===== Kutipan yang Diberikan =====

Cara memperoleh SKBFLN
1.      Mengajukan permohonan kepada Direktur Jenderal Pajak melalui Kepala Kantor Wilayah Direktorat Jenderal Pajak atau Kepala Kantor Pelayanan Pajak di tempat keberangkatan ke luar negeri.
2.      Bila permohonan disetujui, maka akan diberikan rekomendasi pembebasan FLN.
3.      Berdasarkan rekomendasi tersebut, unit FLN di pelabuhan laut atau bandar udara tempat pemberangkatan akan menerbitkan SKBFLN.
4.      Bagi WP luar negeri yang bekerja di Indonesia untuk kepentingan kantor perwakilan wilayah perusahaan asing, permohonan pembebasan kewajiban membayar FLN diajukan kepada Kepala Kantor Wilayah atau Kepala Kantor Pelayanan Pajak sebagai unit pelaksana FLN dimana kantor perwakilan wilayah perusahaan asing tersebut berkedudukan, sebagai pengganti SKBFLN.

3.2. Landasan Hukum Penerapan Kebijakan Fiskal Luar Negeri
Sejarah berlakunya ketentuan mengenai Fiskal Luar Negeri di Indonesia dimulai ketika dilaksanakannya reformasi di bidang perpajakan pada Tahun 1983, dimana pada saat itu DPR menyetujui paket Rancangan Undang Undang Perpajakan yang diajukan Pemerintah untuk disahkan menjadi Undang Undang meliputi:
·      Undang Undang Nomor 6 Tahun 1983 tentang Ketentuan Umum Perpajakan;
·      Undang Undang Nomor 8 Tahun 1983 tentang Pajak Pertambahan Nilai.
Dalam ketentuan Pasal 25 ayat (8) UU 7/1983 diatur mengenai kewajiban Wajib Pajak yang akan bertolak ke luar negeri wajib membayar pajak yang ketentuannya akan diatur dengan Peraturan Pemerintah.
Landasan hukum berkaitan dengan kewajiban membayar FLN sebelum reformasi UU Perpajakan Tahun 1983 adalah Keppres 84/1982, dimana menurut ketentuan tersebut setiap WPOPDN yang akan bertolak ke luar negeri dibebani dengan kewajiban membayar FLN sebesar Rp. 100.000,- (seratus ribu rupiah). Ketentuan ini berlaku sampai dengan tanggal 05 Oktober 1986 sampai dengan ditanda tanganinya KMK 828 dan 830 Tahun 1986 yang mengatur mengenai tarif FLN sebesar Rp. 250.000,- dan subyek pajak FLN WPOPDN dengan usia lebih dari 12 Tahun. Namun demikian KMK ini tidak membedakan antara subyek pajak yang menggunakan sarana kapal laut ataupun kapal udara untuk bepergian ke luar negeri. Walaupun demikian KMK ini terlihat cukup lama bertahan karena baru dilakukan penyesuaian pada 14 Juli 1990 dengan dikeluarkannya KMK 768/1990 yang membedakan tarif antara yang menggunakan kapal udara dengan kapal laut sebagai sarana bertolak ke luar negeri. Untuk WPOPDN yang bertolak ke luar negeri dengan menggunakan pesawat udara berlaku tarif 250 ribu untuk setiap keberangkatan, sedangkan yang menggunakan kapal laut dikenai kewajiban FLN sebesar 100 ribu rupiah.

===== Data Tersimpan =====

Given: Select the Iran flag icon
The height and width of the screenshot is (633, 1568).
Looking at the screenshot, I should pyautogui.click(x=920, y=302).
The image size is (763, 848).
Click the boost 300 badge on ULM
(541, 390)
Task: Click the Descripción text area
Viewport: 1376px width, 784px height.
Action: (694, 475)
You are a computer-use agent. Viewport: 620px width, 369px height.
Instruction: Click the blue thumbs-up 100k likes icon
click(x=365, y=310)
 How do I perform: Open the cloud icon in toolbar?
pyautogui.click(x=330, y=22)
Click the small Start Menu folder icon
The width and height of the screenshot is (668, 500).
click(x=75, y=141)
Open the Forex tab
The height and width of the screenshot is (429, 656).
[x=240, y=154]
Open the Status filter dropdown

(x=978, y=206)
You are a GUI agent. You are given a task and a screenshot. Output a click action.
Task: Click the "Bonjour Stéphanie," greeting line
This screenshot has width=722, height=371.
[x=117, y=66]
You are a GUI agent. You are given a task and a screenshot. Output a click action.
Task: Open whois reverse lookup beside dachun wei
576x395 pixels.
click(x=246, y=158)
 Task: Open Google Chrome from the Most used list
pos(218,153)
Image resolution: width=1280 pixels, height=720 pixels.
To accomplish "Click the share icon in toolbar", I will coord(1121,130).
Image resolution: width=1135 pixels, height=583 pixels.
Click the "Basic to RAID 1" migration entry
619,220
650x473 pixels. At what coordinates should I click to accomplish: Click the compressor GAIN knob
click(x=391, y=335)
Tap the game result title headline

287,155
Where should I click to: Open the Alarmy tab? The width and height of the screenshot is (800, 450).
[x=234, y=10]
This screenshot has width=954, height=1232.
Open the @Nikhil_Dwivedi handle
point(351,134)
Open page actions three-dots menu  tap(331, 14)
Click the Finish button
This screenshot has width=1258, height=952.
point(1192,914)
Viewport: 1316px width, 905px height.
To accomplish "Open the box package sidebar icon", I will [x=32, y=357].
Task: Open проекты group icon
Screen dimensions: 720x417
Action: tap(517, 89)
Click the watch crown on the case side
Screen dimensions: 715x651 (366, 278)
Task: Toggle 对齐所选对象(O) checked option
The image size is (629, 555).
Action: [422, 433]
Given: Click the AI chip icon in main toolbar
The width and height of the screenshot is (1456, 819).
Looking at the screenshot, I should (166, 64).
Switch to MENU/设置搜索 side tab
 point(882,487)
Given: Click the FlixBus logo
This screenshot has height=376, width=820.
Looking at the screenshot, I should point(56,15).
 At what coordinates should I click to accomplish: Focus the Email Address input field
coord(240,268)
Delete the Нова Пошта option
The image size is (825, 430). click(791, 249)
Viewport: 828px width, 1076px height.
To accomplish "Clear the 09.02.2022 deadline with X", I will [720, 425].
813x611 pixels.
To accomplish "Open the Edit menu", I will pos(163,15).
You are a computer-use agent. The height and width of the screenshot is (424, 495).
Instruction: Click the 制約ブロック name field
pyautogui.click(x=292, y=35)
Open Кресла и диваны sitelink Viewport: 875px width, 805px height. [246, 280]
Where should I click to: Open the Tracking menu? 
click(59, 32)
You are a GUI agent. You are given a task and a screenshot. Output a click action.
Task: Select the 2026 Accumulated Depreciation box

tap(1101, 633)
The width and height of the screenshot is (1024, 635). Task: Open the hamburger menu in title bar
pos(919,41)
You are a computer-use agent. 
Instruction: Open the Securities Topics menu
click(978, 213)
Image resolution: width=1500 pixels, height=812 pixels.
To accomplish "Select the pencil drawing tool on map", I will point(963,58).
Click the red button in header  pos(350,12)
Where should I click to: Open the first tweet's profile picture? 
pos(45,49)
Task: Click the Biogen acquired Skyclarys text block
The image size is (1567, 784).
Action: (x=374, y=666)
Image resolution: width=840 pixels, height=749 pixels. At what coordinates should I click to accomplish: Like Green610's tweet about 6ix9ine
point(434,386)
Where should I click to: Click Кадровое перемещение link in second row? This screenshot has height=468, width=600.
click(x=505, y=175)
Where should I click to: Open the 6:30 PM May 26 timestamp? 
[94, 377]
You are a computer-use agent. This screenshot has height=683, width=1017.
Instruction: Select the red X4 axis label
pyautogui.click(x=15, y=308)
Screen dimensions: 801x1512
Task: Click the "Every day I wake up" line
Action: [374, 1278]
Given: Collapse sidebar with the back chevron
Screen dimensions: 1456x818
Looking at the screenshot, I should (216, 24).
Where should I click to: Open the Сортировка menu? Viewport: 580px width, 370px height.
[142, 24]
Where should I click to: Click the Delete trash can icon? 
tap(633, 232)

=====

#### [Tugas Anda]
Tolong lanjutkan teks tentang Fiskal Luar Negeri di atas, mulai setelah kalimat terakhirnya.

#### [Hasil Latihan Ini]
            Periode berikutnya adalah masa keberlakuan PP 46/1994 yang merupakan ketentuan pelaksana dari amanat pasal 25 ayat(8) UU 7/1983. Dalam ketentuan pasal 1 dan pasal 2 PP 46/1994 disebutkan bahwa Orang pribadi yang akan bertolak ke luar negeri diwajibkan membayar Pajak Penghasilan, dan besarnya Pajak Penghasilan yang wajib dibayar oleh orang pribadi sebagaimana dimaksud dalam Pasal 1 adalah :
·         Rp 250.000,00 (dua ratus lima puluh ribu rupiah) bagi setiap orang untuk setiap kali bertolak ke luar negeri dengan menggunakan pesawat udara;
·         Rp 100.000,00 (seratus ribu rupiah) bagi setiap orang untuk setiap kali bertolak ke luar negeri dengan menggunakan kapal laut;
·         Rp 50.000,00 (lima puluh ribu rupiah) bagi setiap orang untuk setiap kali bertolak ke luar negeri melalui darat.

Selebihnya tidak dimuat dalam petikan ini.